* **Data supplied**:
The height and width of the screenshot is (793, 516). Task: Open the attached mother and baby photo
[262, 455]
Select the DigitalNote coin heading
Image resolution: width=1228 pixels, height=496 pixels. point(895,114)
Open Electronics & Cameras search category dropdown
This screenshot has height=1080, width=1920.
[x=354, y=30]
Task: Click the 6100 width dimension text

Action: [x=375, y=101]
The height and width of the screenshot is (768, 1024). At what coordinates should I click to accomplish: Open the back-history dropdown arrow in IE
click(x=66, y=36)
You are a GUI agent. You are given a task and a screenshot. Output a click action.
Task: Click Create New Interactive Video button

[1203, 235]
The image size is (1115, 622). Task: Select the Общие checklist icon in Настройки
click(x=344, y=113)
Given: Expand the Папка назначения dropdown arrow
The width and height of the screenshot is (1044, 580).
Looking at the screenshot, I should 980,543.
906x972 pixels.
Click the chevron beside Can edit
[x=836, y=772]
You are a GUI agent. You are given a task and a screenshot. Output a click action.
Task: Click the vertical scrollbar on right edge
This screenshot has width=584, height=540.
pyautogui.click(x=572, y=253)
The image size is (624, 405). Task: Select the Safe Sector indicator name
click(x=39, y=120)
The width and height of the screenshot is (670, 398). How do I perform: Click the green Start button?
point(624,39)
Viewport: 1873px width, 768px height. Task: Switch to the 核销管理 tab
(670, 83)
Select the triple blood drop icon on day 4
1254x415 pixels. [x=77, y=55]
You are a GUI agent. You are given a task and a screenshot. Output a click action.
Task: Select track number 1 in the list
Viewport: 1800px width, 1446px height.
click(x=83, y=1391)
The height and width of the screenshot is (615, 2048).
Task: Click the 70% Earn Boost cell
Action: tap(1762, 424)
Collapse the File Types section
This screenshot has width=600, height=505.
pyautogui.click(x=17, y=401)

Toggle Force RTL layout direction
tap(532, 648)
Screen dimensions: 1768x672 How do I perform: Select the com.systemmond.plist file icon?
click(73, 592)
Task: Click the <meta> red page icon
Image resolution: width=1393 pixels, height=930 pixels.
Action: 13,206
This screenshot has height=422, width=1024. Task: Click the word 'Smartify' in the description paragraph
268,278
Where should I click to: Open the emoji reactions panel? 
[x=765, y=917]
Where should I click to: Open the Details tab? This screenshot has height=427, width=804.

* **Goal of the exercise**: Reproduce the full set of entries above exactly, without dropping a line.

* **Result**:
The height and width of the screenshot is (793, 516). Task: Open the attached mother and baby photo
[262, 455]
Select the DigitalNote coin heading
Image resolution: width=1228 pixels, height=496 pixels. point(895,114)
Open Electronics & Cameras search category dropdown
This screenshot has height=1080, width=1920.
[x=354, y=30]
Task: Click the 6100 width dimension text

Action: [x=375, y=101]
The height and width of the screenshot is (768, 1024). At what coordinates should I click to accomplish: Open the back-history dropdown arrow in IE
click(x=66, y=36)
You are a GUI agent. You are given a task and a screenshot. Output a click action.
Task: Click Create New Interactive Video button

[1203, 235]
The image size is (1115, 622). Task: Select the Общие checklist icon in Настройки
click(x=344, y=113)
Given: Expand the Папка назначения dropdown arrow
The width and height of the screenshot is (1044, 580).
Looking at the screenshot, I should 980,543.
906x972 pixels.
Click the chevron beside Can edit
[x=836, y=772]
You are a GUI agent. You are given a task and a screenshot. Output a click action.
Task: Click the vertical scrollbar on right edge
This screenshot has width=584, height=540.
pyautogui.click(x=572, y=253)
The image size is (624, 405). Task: Select the Safe Sector indicator name
click(x=39, y=120)
The width and height of the screenshot is (670, 398). How do I perform: Click the green Start button?
point(624,39)
Viewport: 1873px width, 768px height. Task: Switch to the 核销管理 tab
(670, 83)
Select the triple blood drop icon on day 4
1254x415 pixels. [x=77, y=55]
You are a GUI agent. You are given a task and a screenshot. Output a click action.
Task: Select track number 1 in the list
Viewport: 1800px width, 1446px height.
click(x=83, y=1391)
The height and width of the screenshot is (615, 2048).
Task: Click the 70% Earn Boost cell
Action: tap(1762, 424)
Collapse the File Types section
This screenshot has width=600, height=505.
pyautogui.click(x=17, y=401)

Toggle Force RTL layout direction
tap(532, 648)
Screen dimensions: 1768x672 How do I perform: Select the com.systemmond.plist file icon?
click(73, 592)
Task: Click the <meta> red page icon
Image resolution: width=1393 pixels, height=930 pixels.
Action: 13,206
This screenshot has height=422, width=1024. Task: Click the word 'Smartify' in the description paragraph
268,278
Where should I click to: Open the emoji reactions panel? 
[x=765, y=917]
Where should I click to: Open the Details tab? This screenshot has height=427, width=804.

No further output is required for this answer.